Ear and Labyrinth disorders: Tinnitus, hearing disturbances including impairment and vertigo.
Cardiac disorders: Oedema, palpitations, cardiac failure and congestive heart failure have been reported.
Clinical trial and epidemiological data suggest that use of coxibs and some NSAIDs (particularly at high doses and in long term treatment) may be associated with a small increased risk of arterial thrombotic events (for example myocardial infarction or stroke).
Vascular disorders: Hypertension, vasculitis.
Respiratory, thoracic and mediastinal disorders: Dyspnoea, asthma, eosinophilic pneumonitis and pulmonary oedema.
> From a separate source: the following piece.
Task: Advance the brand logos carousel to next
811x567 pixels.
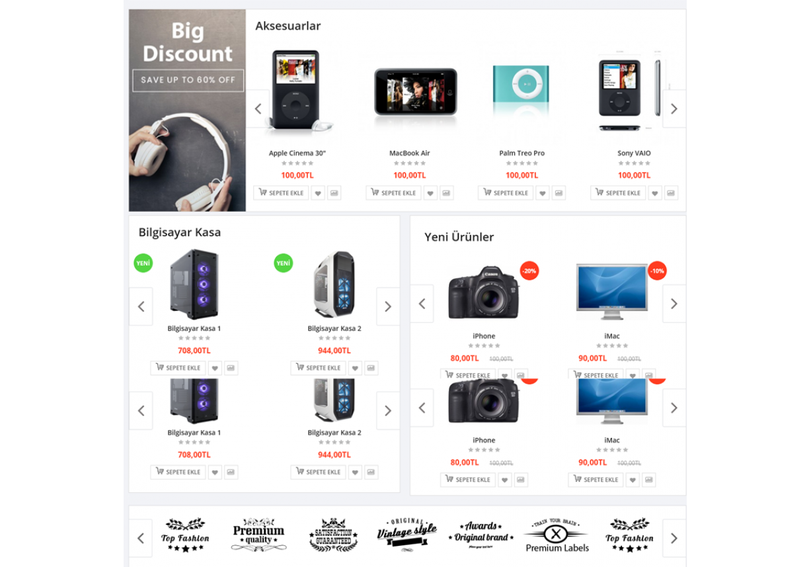Action: tap(674, 538)
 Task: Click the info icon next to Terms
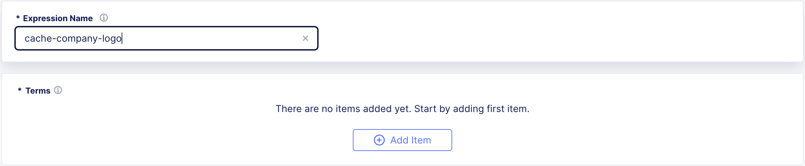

Hepatobiliary disorders: Jaundice, fatal hepatitis and abnormal liver function tests.
Skin and subcutaneous tissue disorders: Skin rashes including fixed drug eruption, itching (pruritus), urticaria, ecchymoses, purpura, sweating. Alopecia, erythema multiforme, Stevens Johnson syndrome, erythema nodosum, lichen planus, pustular reaction, SLE, epidermal necrolysis, very rarely toxic epidermal necrolysis, photosensitivity reactions (including cases in which skin resembles porphyria cutanea tarda “pseudoporphyria”) or epidermolysis bullosa-like reactions which may occur rarely.
If skin fragility, blistering or other symptoms suggestive of pseudoporphyria occur, treatment should be discontinued and the patient monitored.
Musculoskeletal and connective tissue disorders: Myalgia and muscle weakness.
Renal and urinary disorders: Including, but not limited to, glomerular nephritis, interstitial nephritis, nephrotic syndrome, haematuria, raised serum creatinine, renal papillary necrosis and renal failure.
Reproductive system and breast disorders: Female infertility.
General disorders and administration site conditions: Thirst, pyrexia, fatigue and malaise.